Codje - 1 year ago 43

Python Question

I am currently struggling to find an efficient way to compare part of a string element attached to a list, to another string element. The current code computation is very long (1 hour with 4,8 millions elements in first list and 5000 elements in second one).

What I need to do: If 8 first characters of the first string element is equal to the full second element, a third list is updated with the full first element. Once it is found, we test another element of the first list.

Here is the code:

`for first_element in first_List :`

for second_element in second_List:

if first_element[:8] == second_element :

third_List.append(first_element)

break

I know those kinds of loops are not the best way to deal with very big lists. The number of

`if`

I was wondering if there is an efficient way to do this.

I think intersection with sets won't work since I'm comparing a part of an element to a full one and I need to copy the full first element in a third list.

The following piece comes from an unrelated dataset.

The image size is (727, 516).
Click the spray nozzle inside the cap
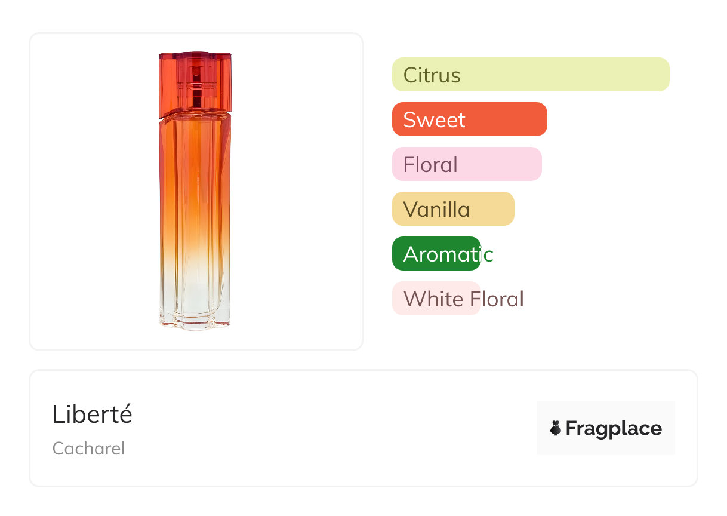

Do you have some suggestions or ideas please?

Answer Source

This works:

```
second_set = set(second_list)
third_list = [value for value in first_list if value[:8] in second_set]
```

Example:

```
>>> first_list = ['abcdfghij', 'xyzxyzxyz', 'fjgjgggjhhh']
>>> second_list = ['abcdfghi', 'xyzxyzxy', 'xxx']
>>> second_set = set(second_list)
>>> third_list = [value for value in first_list if value[:8] in second_set]
>>> third_list
['abcdfghij', 'xyzxyzxyz']
```

This should be much more efficient.
The conversion of the list `second_list`

into the set is `O(n)`

.
There is one loop over `first_list`

that is `O(n)`

. The lookup in the `set`

, i.e. `in second_set`

is `O(1)`

.